==== Record excerpts
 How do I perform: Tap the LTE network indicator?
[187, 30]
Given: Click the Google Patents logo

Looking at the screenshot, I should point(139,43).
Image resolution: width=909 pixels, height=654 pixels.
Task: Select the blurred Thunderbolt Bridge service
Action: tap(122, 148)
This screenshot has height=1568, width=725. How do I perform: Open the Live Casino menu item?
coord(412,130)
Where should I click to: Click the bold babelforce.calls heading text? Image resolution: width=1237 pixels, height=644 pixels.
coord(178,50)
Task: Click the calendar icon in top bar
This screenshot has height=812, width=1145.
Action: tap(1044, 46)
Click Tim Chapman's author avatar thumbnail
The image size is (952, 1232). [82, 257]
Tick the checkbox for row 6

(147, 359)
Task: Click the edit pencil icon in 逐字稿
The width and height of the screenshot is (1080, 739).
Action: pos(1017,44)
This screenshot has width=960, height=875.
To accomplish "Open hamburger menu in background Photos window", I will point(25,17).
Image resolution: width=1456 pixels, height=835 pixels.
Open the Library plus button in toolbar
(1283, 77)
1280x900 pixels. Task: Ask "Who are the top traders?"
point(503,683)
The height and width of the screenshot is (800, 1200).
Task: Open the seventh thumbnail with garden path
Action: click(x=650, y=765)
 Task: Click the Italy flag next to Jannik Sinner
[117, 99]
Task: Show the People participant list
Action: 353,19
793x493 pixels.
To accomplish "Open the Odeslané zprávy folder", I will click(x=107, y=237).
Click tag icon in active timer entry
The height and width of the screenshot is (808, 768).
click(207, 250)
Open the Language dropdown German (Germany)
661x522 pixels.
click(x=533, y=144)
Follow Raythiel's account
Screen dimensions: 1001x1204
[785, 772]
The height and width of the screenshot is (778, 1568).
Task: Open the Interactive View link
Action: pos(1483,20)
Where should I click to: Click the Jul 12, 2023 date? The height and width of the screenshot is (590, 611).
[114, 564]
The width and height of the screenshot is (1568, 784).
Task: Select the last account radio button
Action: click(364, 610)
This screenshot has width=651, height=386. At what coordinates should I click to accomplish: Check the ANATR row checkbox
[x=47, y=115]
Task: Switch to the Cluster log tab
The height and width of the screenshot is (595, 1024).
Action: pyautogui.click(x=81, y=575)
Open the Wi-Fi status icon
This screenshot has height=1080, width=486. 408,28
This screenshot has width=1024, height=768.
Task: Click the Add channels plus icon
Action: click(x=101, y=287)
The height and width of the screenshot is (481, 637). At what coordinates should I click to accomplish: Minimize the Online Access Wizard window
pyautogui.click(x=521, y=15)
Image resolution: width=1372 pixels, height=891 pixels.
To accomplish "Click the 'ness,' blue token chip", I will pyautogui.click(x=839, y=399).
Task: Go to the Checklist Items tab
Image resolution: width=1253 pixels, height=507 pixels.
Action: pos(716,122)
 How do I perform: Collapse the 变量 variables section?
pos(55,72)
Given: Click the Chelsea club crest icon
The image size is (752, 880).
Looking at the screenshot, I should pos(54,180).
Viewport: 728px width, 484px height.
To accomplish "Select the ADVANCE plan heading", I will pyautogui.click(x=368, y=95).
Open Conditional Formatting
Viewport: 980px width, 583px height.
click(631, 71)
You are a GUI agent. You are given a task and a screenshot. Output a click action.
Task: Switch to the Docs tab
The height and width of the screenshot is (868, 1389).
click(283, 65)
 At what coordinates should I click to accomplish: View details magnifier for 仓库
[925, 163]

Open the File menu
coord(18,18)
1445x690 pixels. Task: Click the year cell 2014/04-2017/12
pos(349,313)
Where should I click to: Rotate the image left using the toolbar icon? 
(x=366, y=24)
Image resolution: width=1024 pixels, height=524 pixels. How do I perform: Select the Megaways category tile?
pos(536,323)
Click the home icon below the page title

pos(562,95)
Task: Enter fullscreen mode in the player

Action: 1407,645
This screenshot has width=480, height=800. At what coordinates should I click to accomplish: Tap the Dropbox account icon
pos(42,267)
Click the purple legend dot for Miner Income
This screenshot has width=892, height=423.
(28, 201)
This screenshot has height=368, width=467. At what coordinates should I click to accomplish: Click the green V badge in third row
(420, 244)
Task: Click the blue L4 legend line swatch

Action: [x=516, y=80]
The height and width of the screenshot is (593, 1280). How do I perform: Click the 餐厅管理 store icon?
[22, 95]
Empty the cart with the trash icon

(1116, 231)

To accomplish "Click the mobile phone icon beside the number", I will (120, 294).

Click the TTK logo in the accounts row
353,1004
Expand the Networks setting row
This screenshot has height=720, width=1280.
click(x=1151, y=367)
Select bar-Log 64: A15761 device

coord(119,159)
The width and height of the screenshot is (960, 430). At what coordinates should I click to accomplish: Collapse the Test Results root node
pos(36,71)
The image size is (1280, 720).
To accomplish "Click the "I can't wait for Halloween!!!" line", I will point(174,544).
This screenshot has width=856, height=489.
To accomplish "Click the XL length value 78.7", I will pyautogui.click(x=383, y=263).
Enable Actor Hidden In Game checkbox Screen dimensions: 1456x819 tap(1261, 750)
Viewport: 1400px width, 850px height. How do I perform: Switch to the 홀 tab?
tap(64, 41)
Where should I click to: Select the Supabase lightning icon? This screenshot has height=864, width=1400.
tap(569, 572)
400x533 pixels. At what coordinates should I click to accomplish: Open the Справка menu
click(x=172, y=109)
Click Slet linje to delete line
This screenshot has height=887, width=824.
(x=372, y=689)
========
Repeat the entries above exactly, starting with the line that contains "Where should I click to: Select" and going on through the end of the entries.

Where should I click to: Select the Supabase lightning icon? This screenshot has height=864, width=1400.
tap(569, 572)
400x533 pixels. At what coordinates should I click to accomplish: Open the Справка menu
click(x=172, y=109)
Click Slet linje to delete line
This screenshot has height=887, width=824.
(x=372, y=689)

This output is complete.